The pair are quarantined in Sickbay after McCoy is poisoned by tangling
with a thornbush. [McCoy is having a hard time with the botanicals this
issue...] A little spaced-out from the toxin, McCoy -- almost tenderly
-- points out Spock's fears of becoming attached to vulnerable, short-lived
humans and argues the resiliency of the species, urging Spock to "Just
stick with Jim. The more you observe him, the more you'll understand
the nature of our strength... and you won't mind us so much."
- * "Survival of the Fittest" (p.64-78) / Rayelle
Roe
- Rayelle's typical delightful combination of a perfectly
good story with hysterical dialogue and devilishly tongue-in-cheek characterization.
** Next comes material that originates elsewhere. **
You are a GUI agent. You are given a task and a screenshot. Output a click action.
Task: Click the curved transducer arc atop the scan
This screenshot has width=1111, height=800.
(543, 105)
Harry Mudd strands our heroes on a planet. When McCoy professes to have
cheated his way out of mandatory survival training at the Academy, Spock
punishes him by giving him all of the "unskilled" grunt work
while Spock weaves and Kirk fishes. A few of this tale's fine moments...
Kirk: "Stark naked, he resumed his position on the rock, praying
that he would manage to catch their supper before his aft engines became
sunburned." Spock & McCoy engaged in a mud-fight. Kirk turning
out to be a "snuggler" when sleeping with company. And Harry
Mudd turning hero to rescue the Starfleet boys from the Klingons.